The company’s operational structure is now completely global, he says, with three divisional bosses covering treaty, marine and specialty, which includes aviation, managing general agents and a number of other classes, with each responsible for a global P&L. This means the broker can service its clients on a completely global basis.
“It is something smaller brokers cannot offer and bigger brokers do not do in reality because they have regional units competing with each other,” he says. “We will not make that mistake. Everything about Ed will put customer service and delivery first.”
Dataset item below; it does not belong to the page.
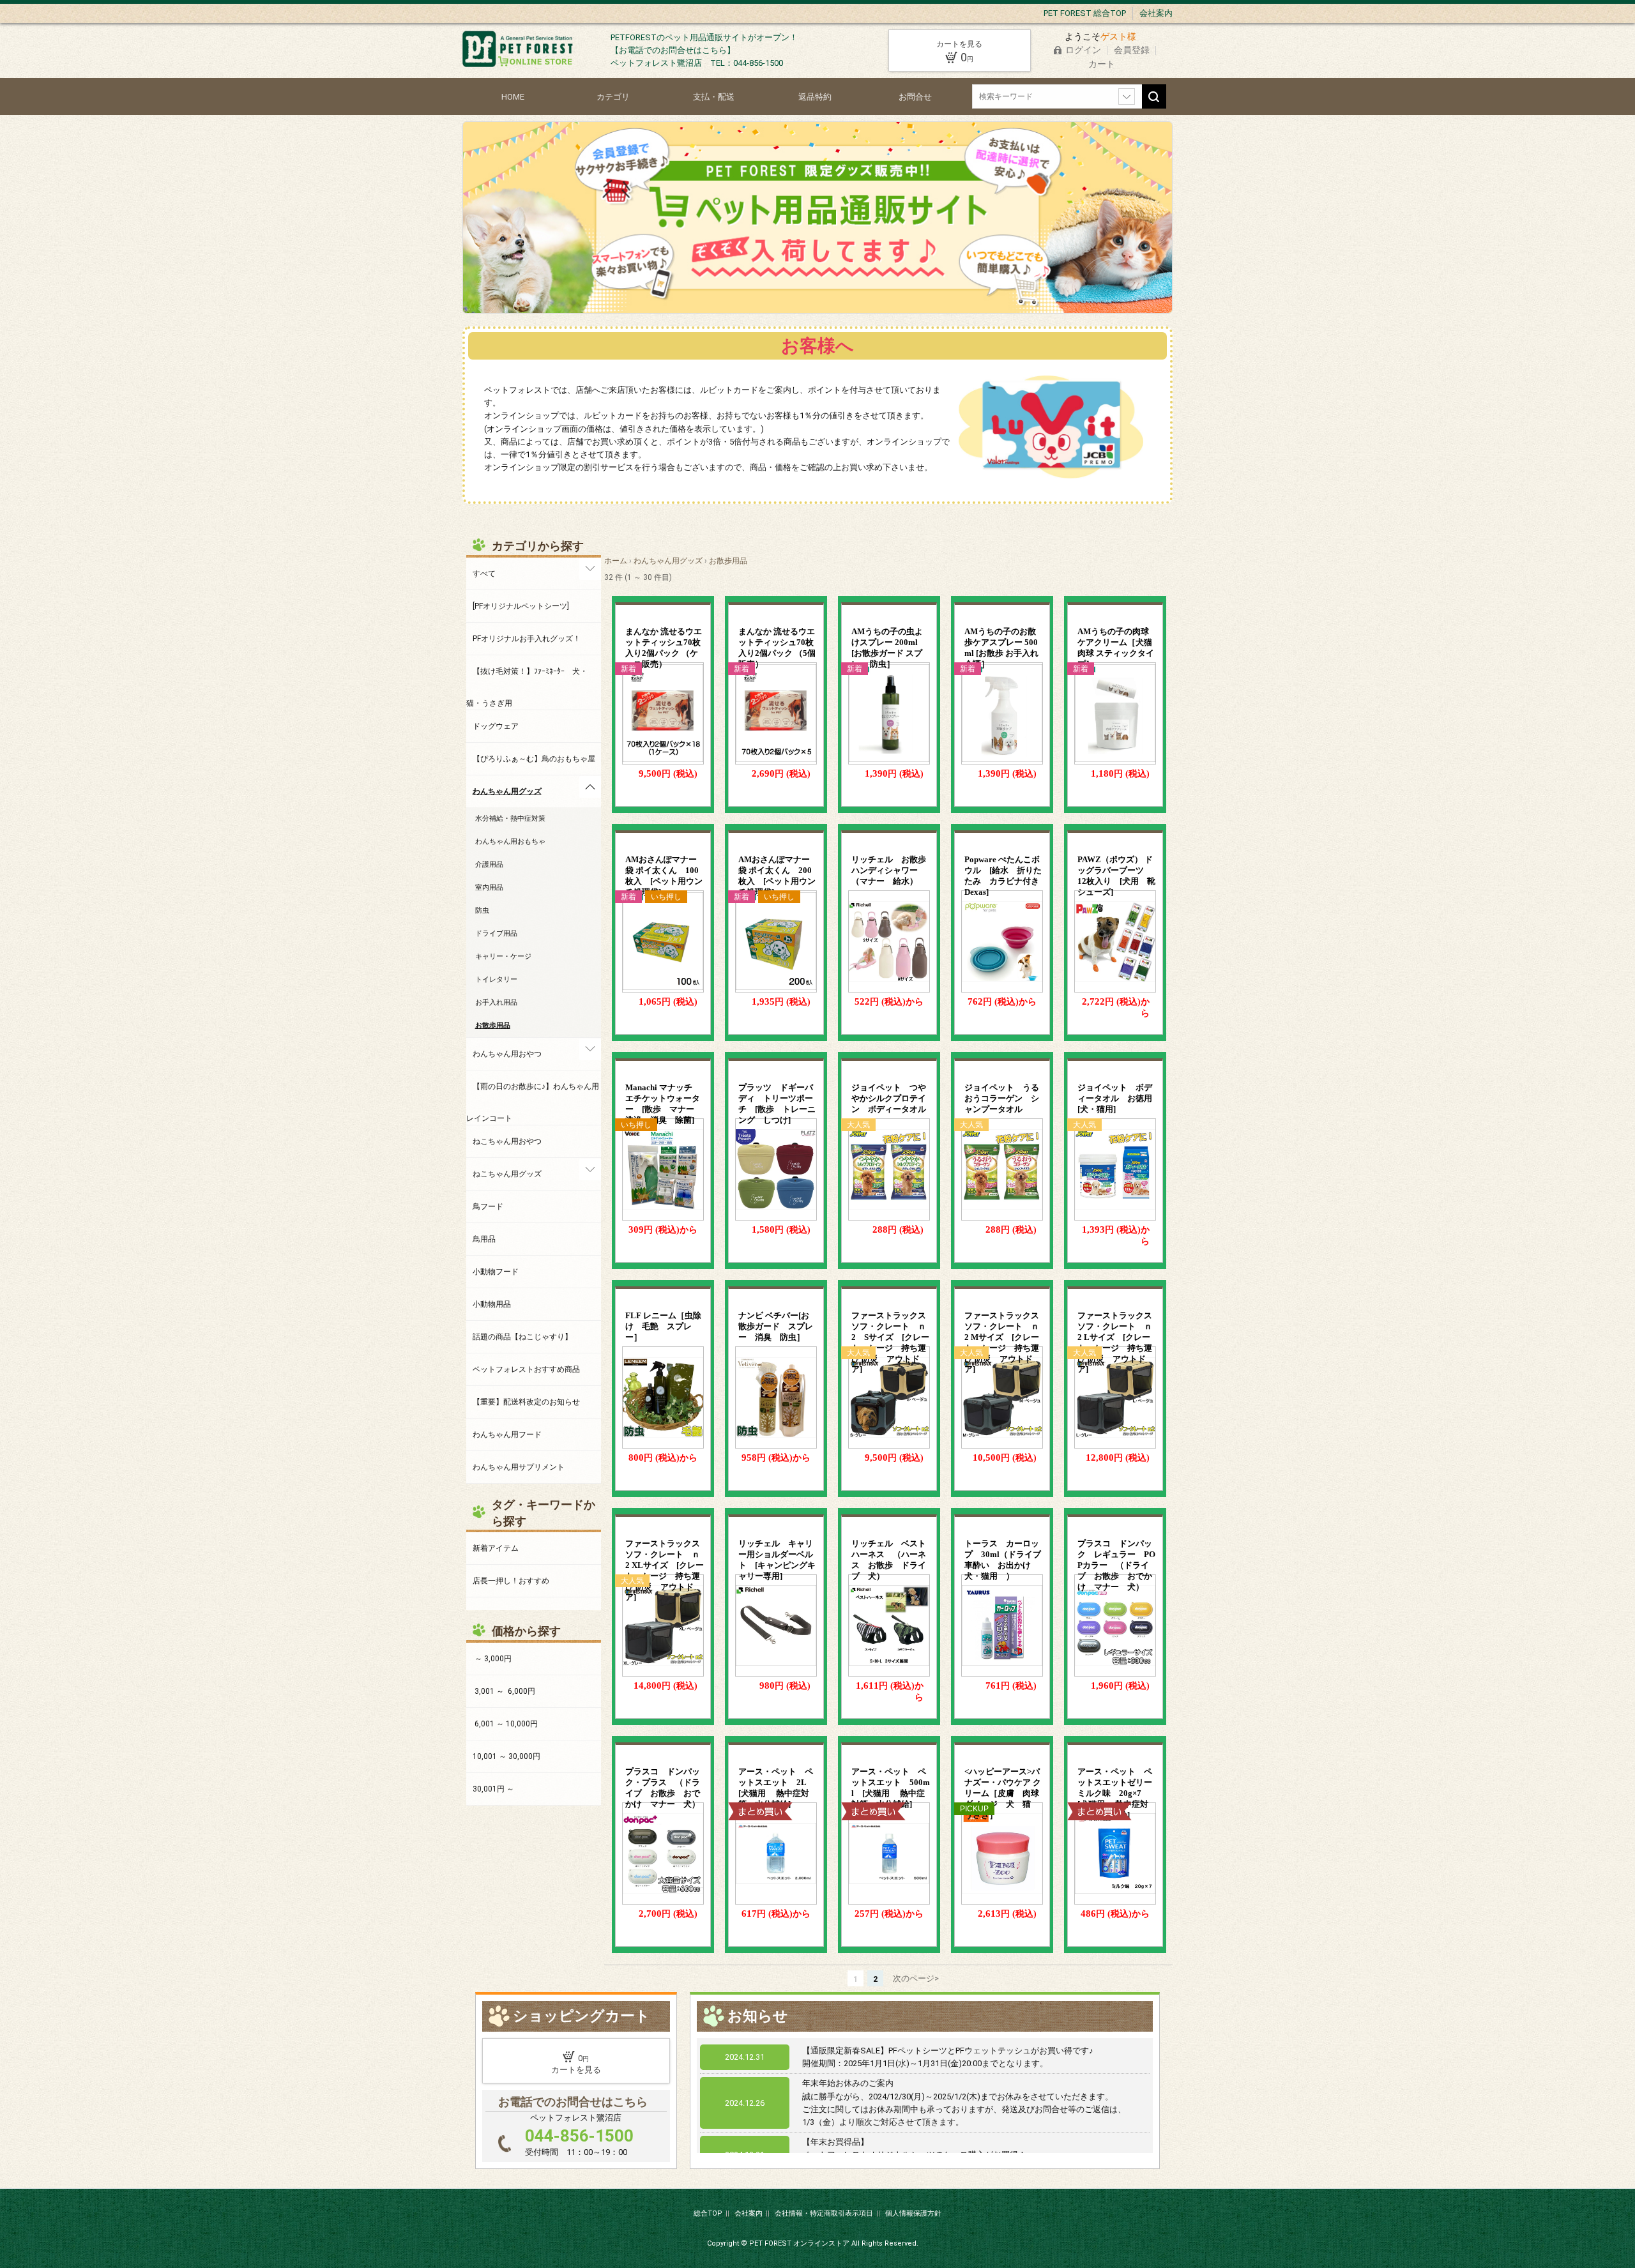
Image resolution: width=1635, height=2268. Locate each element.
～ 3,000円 (492, 1658)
He believes that Ed now has the right structure, people, position in the market and brand to offer a genuine alternative to clients. “I find that people want change. We are often pushing on an open door,” he says. “We offer something different. We are big enough to be relevant and small enough to deliver.”
He is also targeting growth on the reinsurance side of the business. This represents 10 percent of the company’s total earnings at the moment but he believes it has a lot of potential for growth. He has also not ruled out entering the insurance-linked securities and alternative capital markets at some point, but he admits the company is not there yet with this ambition.
LOVE IT OR HATE IT
Hearn accepts that not everyone will understand or embrace the rebrand immediately—some of the company’s own board members took some convincing. But he remains comfortable with the new identity and the logic behind it.
“I always knew there would be three types of people in the way they reacted to the rebrand. There would be those who would view it as exciting, disruptive and dynamic; those who would think I had lost my mind; and those who wouldn’t care,” he says.
When he gathered the company’s 400-strong staff base together in a hotel in London to unveil the new brand, this last group was his main target. “I wanted people to understand that it represents much more than a new name or a new brand, it is a brand new start for this company,” he says.
Some of the company’s board members needed convincing, but former AIG boss Martin Sullivan, the company’s chairman, was very much in the first camp and understood it and embraced it immediately.
Hearn says when the name Ed was first conceived he sent the presentation to Sullivan, waited 15 minutes and then called him. “I was nervous but he absolutely understood it and loved it,” he recalls.
In terms of the origins of the name, he explains that they initially played with many ideas. He noted that many companies are named after their now-deceased founders or street names with relevance to a company. He wanted something rooted in the past but also fresh and dynamic.
“So 325 years ago, Edward Lloyd’s coffee shop became the place to buy marine insurance. That is the tradition but we then wanted to consider what a modern coffee shop is today. It is modern, cosmopolitan, advanced and fast-moving—everything Ed stands for,” he says.